[EXERCISE BRIEF]
Please answer these questions from the text on the tissue culture banana, one per line:
1. How many times the yield of an ordinary banana stalk does the tissue culture banana give?
2. Who is the banana specialist at Kenya Agricultural Research Institute?
3. Within how many months of planting can a farmer harvest a healthy productive stalk?

[TEXT SHOWN]
# # #
With its yield nine times that of an ordinary banana stalk, the tissue culture banana has changed the fortunes of over half a million Kenyans scattered all over Kenya since its gradual introduction to Kenya’s small-scale farmers in the late 1990s.
This species, if well tended, “guarantees a farmer can harvest 80 percent of the establishment” said Jane Ndiritu, Program Assistant at Africa Harvest, an NGO championing the use of science to improve
agricultural productivity in Africa.
In addition to improving food security in many communities around Kenya, “the good thing about bananas is they can grow anywhere in the country,” said Jane. The tissue banana specie is genetically modified making it resistant to nematodes, weevils, bacterial wilt and banana pest, according to James Gacheru, the banana specialist at Kenya Agricultural Research Institute (KARI).
Within 12 to 14 months of planting a farmer can harvest a healthy productive stalk with disease free fingers. “Other local breeds take two years before harvesting,” said Gacheru. On maturity, a well tended healthy stalk can be up to five feet long.
# # #
[GIVEN DATA]
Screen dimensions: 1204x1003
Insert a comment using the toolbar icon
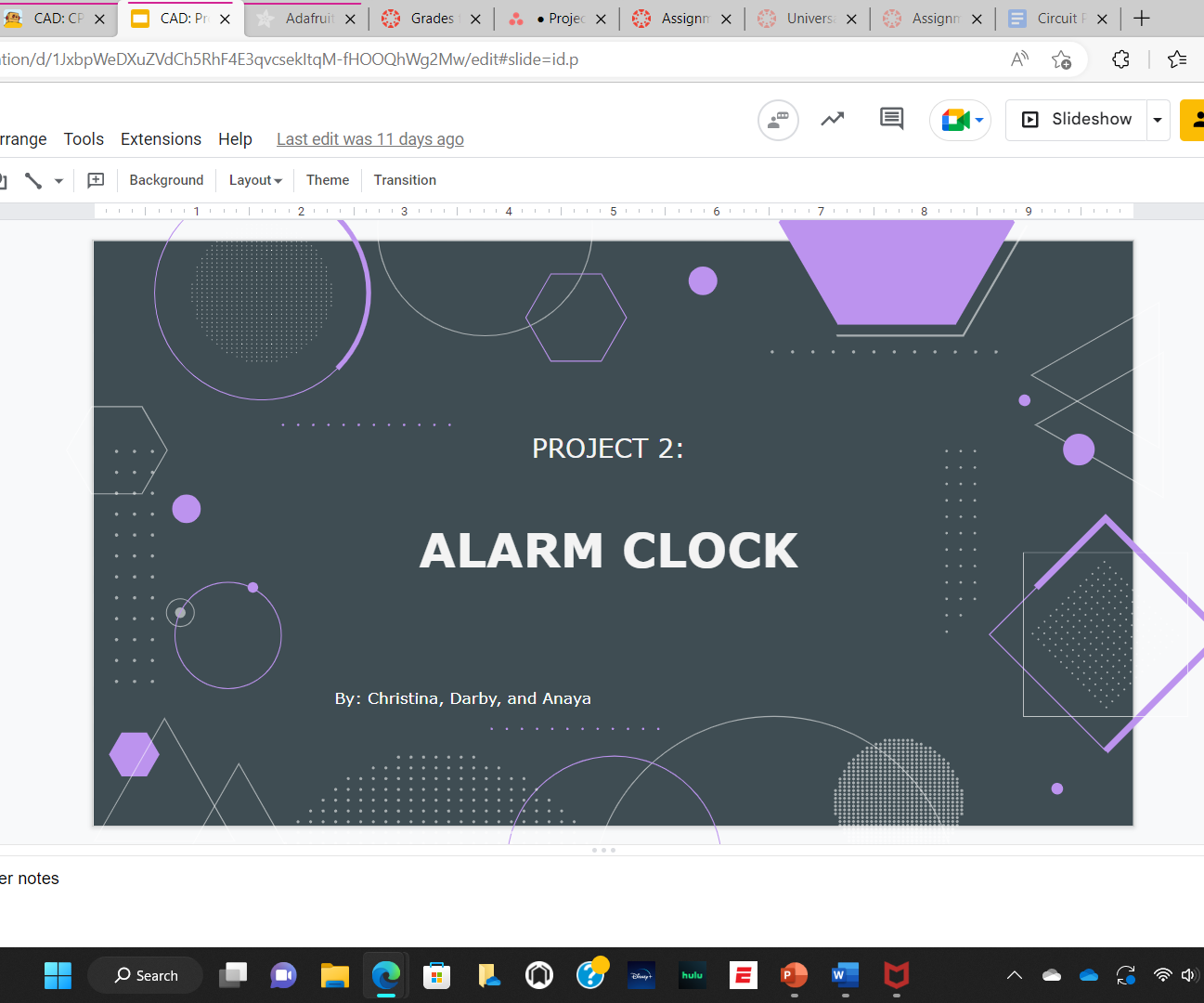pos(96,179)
# # #
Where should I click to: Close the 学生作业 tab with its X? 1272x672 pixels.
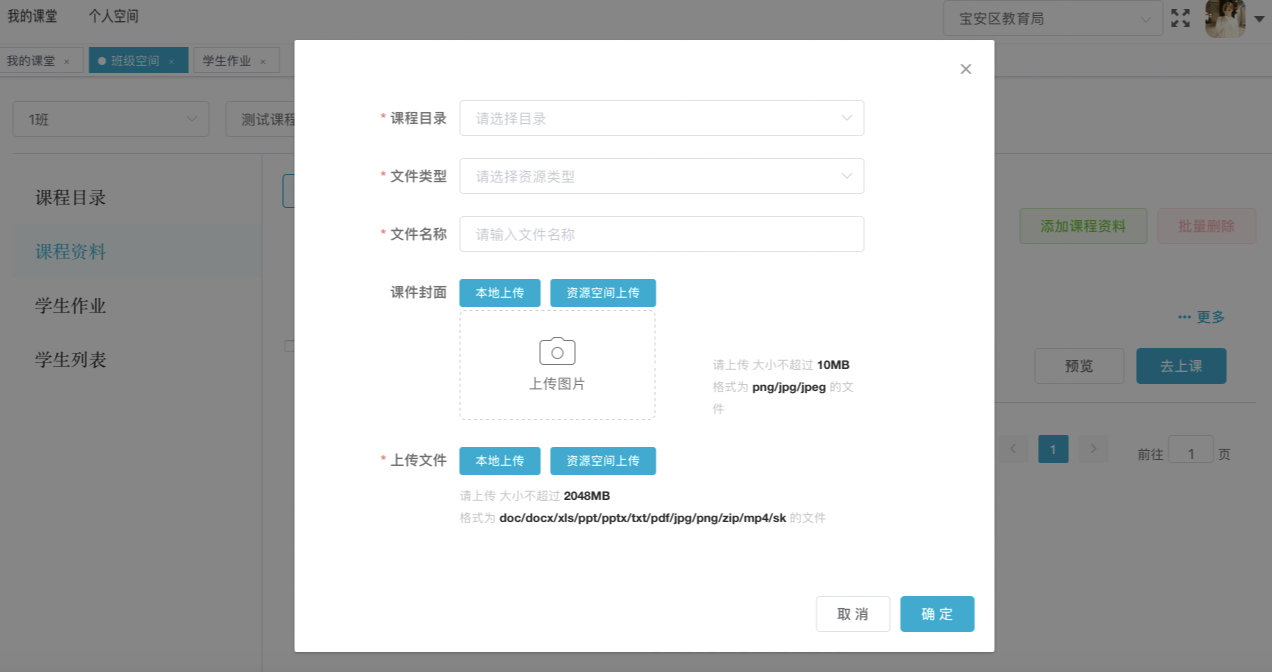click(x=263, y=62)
# # #
[TASK RESULT]
1. Nine times
2. James Gacheru
3. 12 to 14 months